Est-ce qu’Olga Konstantinovna a commis un meurtre? Et pour quelle raison?

La famille impériale dans le collimateur

Voix off. Le train s’ébranle. La provodnitsa Anna Sergueïevna Maïagorski, la responsable du wagon, raconte ce qui l’a poussée à coucher sur le papier son histoire cinquante ans plus tard sous forme d’un roman autobiographique intitulé Il était une fois dans l’Oural. Celle-là même qui va se dérouler sous nos yeux, dans cette Russie communiste en devenir. Comme la jeune fille qu’elle était alors, nous voici projetés au pays des intrigues et des trahisons. La famille impériale n’est pas encore décimée et à bord, certains membres se cachent, tentant de rejoindre les Russes blancs à l’Est et d’échapper au fougueux chef révolutionnaire Vladimir Vladimirovitch Ouliakov. «Ces événements sont restés gravés dans ma mémoire adolescente, se souvient-elle. J’étais au cœur de la révolution russe, j’étais heureuse, insouciante et j’allais, grâce au Transsibérien, la porter de l’autre côté du monde.» Soudain, une silhouette féminine au look d’aviateur de la Grande Guerre déboule dans le couloir. C’est Benoîte Van Skoope, journaliste au Petit reporter clandestin, à la recherche d’une histoire à se mettre sous la dent. «Un grand sujet est un sujet mort, vous savez!», lance-t-elle de son accent belge à l’assemblée. Et d’ajouter, pointant son appareil photo: «Si vous voyez des cadavres encore chauds, vous me dites et je tire!» Emoi dans le wagon où les conversations ont laissé place au silence pour assister à cette première scène. «Elle est géniale!», lance une voix. «T’as vu comme elle m’a regardé?»

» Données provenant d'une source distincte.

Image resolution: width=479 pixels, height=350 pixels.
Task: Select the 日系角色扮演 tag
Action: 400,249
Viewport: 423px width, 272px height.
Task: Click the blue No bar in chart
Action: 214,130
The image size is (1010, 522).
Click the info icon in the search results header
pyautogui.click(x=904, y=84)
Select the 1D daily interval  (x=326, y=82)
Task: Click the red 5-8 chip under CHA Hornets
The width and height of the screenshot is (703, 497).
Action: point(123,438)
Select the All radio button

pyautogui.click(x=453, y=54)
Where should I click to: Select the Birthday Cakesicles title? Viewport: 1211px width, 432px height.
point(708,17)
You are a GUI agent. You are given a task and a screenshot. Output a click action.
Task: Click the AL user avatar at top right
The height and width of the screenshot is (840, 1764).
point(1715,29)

A l’image du marchand Oleg Brodski, les personnages semblent tout droit sortis d’un roman russe.

La révolution, une affaire sérieuse

Quelques mètres et le train effectue sa première halte. Entre alors Vladimir Vladimirovitch Ouliakov suivi de deux jeunes groupies: «On veut faire la révolution avec vous!», supplient-elles. «La révolution est une chose sérieuse, pas pour les jeunes filles comme vous!», leur répond-il sèchement. Le bolchevique est à la recherche de la tsarine Alexandra qui aurait été vue dans les rues d’Eka­terinbourg. C’est certain, des membres de la famille du tsar sont à bord, reste à les trouver.

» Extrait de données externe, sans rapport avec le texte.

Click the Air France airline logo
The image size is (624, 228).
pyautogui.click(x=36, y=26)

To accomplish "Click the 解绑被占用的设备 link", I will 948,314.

Grincements. Le convoi repart pour s’arrêter quelques minutes plus tard sur les hauteurs de Montreux. En contrebas, les lumières de la ville criblent l’obscurité, dévoilant les reflets du lac. Instant furtif où l’on retrouve la réalité avant de replonger dans la fiction. Le train a repris sa vitesse de croisière et l’heure est venue pour Evgueni Raskounine et son fils Dimitri de se faire connaître. Qui est ce mystérieux moujik qui refuse d’être pris en photo et qui vocifère au milieu des convives? Dans la rame, les conversations vont bon train. Pas encore de meurtre, mais des personnages tout droit sortis d’un roman russe. Au milieu des suppositions, les assiettes arrivent sur les tables. Nous sommes désormais aux Cases, terminus de notre périple et dégustons l’entrée dans une ambiance tamisée, croisant de temps à autre un train de ligne et ses passagers rivés sur leur smartphone.

Benoîte Van Skoope, journaliste au Petit reporter clandestin, est à la recherche d’une histoire à se mettre sous la dent.

Un goût de reviens-y

A 20 h 55, alors que nous nous apprêtons à soulever le couvercle de la cocotte contenant le plat de résistance, des coups de feu retentissent au loin suivis de hurlements de loups. Un drame, dont nous ignorons encore tout, s’est joué à quelques mètres, là-bas dans la forêt de bouleaux. Meurtre et mystère... Les scènes s’enchaînent apportant leur lot d’indices et de confusion. Qui a tué? Et pourquoi? Impossible d’en dévoiler davantage sous peine de gâcher le plaisir des futurs voyageurs. Mais ce qui est certain, c’est qu’à notre arrivée en gare de Montreux à 22 h 45, nous étions revenus de l’Oural avec l’idée que nous y retournerions un jour.

Evgueni Raskounine, un mystérieux moujik accompagné de son fils Dimitri, vocifère au milieu des convives.